The tight, Chicago rhythm section, synchronized like a Swiss watch, follows every accent, every dynamic ebb and flow, every break like one being with four bodies. Let me say right here that, even on a ballad, James Knowles is a locomotive and the giant sound of this band fills the entire block with emotion and power. At the end of the tune the entire crowd is on its feet giving Rob and the Big Otis a standing ovation, and this is only the second song!
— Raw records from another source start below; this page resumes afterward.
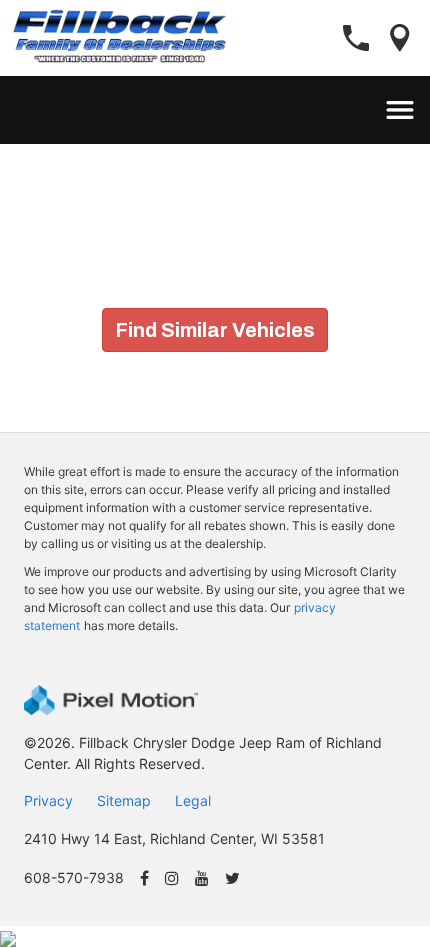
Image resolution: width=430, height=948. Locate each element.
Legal (193, 800)
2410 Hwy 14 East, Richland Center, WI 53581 (174, 838)
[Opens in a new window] (144, 879)
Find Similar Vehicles (215, 330)
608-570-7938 (74, 877)
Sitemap (124, 800)
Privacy (48, 800)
 I’m hearing echoes of Albert Collins and Otis Rush, just as the previous tune has allowed glimpses of a young Buddy Guy. It’s blues filtered through the senses of a fresh set of hands, Rob Blaine’s hands, fingers flying over lightening fast licks with emphatic rhythmic embellishments.

Rob Blaine
photo: Jennifer Wheeler

The Big Otis, like a giant earth moving machine, rolls through a classic, extended ending, filling every second of their allotted time. The crowd leaps to its feet as one, demanding an encore. Throughout the se,t the band remain focused on each other, exchanging knowing smiles and glances, it’s like we’re watching their private lives spelled out in musical fury. If I were to describe the Big Otis experience using one word it would have to be FURIOUS!

Of course, they went on to the finals and took third place, in spite of the fact they were competing with some of the finest groups in the competition (including the powerful Blues Sur Seine-French entry, AWEK, who played their smoking brand of Texas blues at the Hard Rock earlier that night). But no judge could resist the power of Big Otis and their leader Rob Blaine, who won the Albert King Award for Best Guitarist.

After the show, I asked Rob how he and the band had prepared for the competition.

“We pretty much just went in saying we were gonna just have fun and not think about it too much, just have a good time and do our thing.”

Then I asked him: “What was in your mind going into that last showcase at the Orpheum?”

His answer:  “The Orpheum was kind of the same thing, but I really wanted to show Memphis what the new school Chicago blues is all about, especially on that big of a scale.”

That’s right, as Rob said, Chicago’s not a history lesson; we’re still writing the book and the latest chapter is named Big Otis.